Stored records
BEGIN
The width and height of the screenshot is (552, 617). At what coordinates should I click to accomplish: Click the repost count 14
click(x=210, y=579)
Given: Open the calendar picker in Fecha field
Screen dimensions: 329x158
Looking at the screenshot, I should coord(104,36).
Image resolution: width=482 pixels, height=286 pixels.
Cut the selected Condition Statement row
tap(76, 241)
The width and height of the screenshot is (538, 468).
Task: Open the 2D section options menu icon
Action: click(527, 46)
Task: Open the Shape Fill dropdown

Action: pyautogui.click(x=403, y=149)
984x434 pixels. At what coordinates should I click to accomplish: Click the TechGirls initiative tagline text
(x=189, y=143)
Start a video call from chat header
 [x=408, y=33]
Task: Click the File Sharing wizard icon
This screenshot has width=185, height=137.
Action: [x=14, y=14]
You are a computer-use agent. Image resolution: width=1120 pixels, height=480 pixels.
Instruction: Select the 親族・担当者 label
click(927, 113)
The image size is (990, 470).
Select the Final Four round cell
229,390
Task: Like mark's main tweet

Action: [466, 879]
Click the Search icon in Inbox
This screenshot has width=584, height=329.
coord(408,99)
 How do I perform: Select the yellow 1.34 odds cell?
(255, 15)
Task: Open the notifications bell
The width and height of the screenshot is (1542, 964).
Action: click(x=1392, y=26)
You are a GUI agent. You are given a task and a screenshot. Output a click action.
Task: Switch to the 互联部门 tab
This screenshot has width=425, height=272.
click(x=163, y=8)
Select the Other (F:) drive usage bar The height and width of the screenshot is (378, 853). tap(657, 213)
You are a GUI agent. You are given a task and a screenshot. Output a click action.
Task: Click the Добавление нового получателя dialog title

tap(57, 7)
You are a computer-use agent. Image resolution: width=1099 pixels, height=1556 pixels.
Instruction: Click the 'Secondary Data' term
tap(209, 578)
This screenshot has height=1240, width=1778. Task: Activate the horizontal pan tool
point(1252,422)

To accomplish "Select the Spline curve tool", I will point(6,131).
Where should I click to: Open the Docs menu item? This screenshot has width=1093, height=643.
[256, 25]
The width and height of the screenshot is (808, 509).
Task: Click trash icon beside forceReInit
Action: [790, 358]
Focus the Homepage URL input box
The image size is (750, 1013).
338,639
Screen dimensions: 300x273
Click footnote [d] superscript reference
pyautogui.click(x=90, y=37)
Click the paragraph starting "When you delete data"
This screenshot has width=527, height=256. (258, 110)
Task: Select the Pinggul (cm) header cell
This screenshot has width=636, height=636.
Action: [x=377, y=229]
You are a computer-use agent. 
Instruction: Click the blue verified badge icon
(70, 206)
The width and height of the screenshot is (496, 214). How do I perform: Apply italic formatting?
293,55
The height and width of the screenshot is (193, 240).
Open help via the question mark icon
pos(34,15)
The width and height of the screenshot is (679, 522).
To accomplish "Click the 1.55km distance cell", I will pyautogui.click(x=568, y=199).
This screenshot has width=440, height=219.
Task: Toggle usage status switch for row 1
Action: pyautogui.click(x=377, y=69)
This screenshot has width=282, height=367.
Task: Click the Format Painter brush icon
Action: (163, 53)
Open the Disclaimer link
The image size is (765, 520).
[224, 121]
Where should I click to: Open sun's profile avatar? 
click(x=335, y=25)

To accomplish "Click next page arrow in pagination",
END
> [Action item] Each line of the data is to be output exactly, with none skipped.

> [Finished task]
The width and height of the screenshot is (552, 617). At what coordinates should I click to accomplish: Click the repost count 14
click(x=210, y=579)
Given: Open the calendar picker in Fecha field
Screen dimensions: 329x158
Looking at the screenshot, I should coord(104,36).
Image resolution: width=482 pixels, height=286 pixels.
Cut the selected Condition Statement row
tap(76, 241)
The width and height of the screenshot is (538, 468).
Task: Open the 2D section options menu icon
Action: click(527, 46)
Task: Open the Shape Fill dropdown

Action: pyautogui.click(x=403, y=149)
984x434 pixels. At what coordinates should I click to accomplish: Click the TechGirls initiative tagline text
(x=189, y=143)
Start a video call from chat header
 [x=408, y=33]
Task: Click the File Sharing wizard icon
This screenshot has width=185, height=137.
Action: [x=14, y=14]
You are a computer-use agent. Image resolution: width=1120 pixels, height=480 pixels.
Instruction: Select the 親族・担当者 label
click(927, 113)
The image size is (990, 470).
Select the Final Four round cell
229,390
Task: Like mark's main tweet

Action: [466, 879]
Click the Search icon in Inbox
This screenshot has width=584, height=329.
coord(408,99)
 How do I perform: Select the yellow 1.34 odds cell?
(255, 15)
Task: Open the notifications bell
The width and height of the screenshot is (1542, 964).
Action: click(x=1392, y=26)
You are a GUI agent. You are given a task and a screenshot. Output a click action.
Task: Switch to the 互联部门 tab
This screenshot has width=425, height=272.
click(x=163, y=8)
Select the Other (F:) drive usage bar The height and width of the screenshot is (378, 853). tap(657, 213)
You are a GUI agent. You are given a task and a screenshot. Output a click action.
Task: Click the Добавление нового получателя dialog title

tap(57, 7)
You are a computer-use agent. Image resolution: width=1099 pixels, height=1556 pixels.
Instruction: Click the 'Secondary Data' term
tap(209, 578)
This screenshot has height=1240, width=1778. Task: Activate the horizontal pan tool
point(1252,422)

To accomplish "Select the Spline curve tool", I will point(6,131).
Where should I click to: Open the Docs menu item? This screenshot has width=1093, height=643.
[256, 25]
The width and height of the screenshot is (808, 509).
Task: Click trash icon beside forceReInit
Action: [790, 358]
Focus the Homepage URL input box
The image size is (750, 1013).
338,639
Screen dimensions: 300x273
Click footnote [d] superscript reference
pyautogui.click(x=90, y=37)
Click the paragraph starting "When you delete data"
This screenshot has width=527, height=256. (258, 110)
Task: Select the Pinggul (cm) header cell
This screenshot has width=636, height=636.
Action: [x=377, y=229]
You are a computer-use agent. 
Instruction: Click the blue verified badge icon
(70, 206)
The width and height of the screenshot is (496, 214). How do I perform: Apply italic formatting?
293,55
The height and width of the screenshot is (193, 240).
Open help via the question mark icon
pos(34,15)
The width and height of the screenshot is (679, 522).
To accomplish "Click the 1.55km distance cell", I will pyautogui.click(x=568, y=199).
This screenshot has width=440, height=219.
Task: Toggle usage status switch for row 1
Action: pyautogui.click(x=377, y=69)
This screenshot has width=282, height=367.
Task: Click the Format Painter brush icon
Action: (163, 53)
Open the Disclaimer link
The image size is (765, 520).
[224, 121]
Where should I click to: Open sun's profile avatar? 
click(x=335, y=25)

To accomplish "Click next page arrow in pagination",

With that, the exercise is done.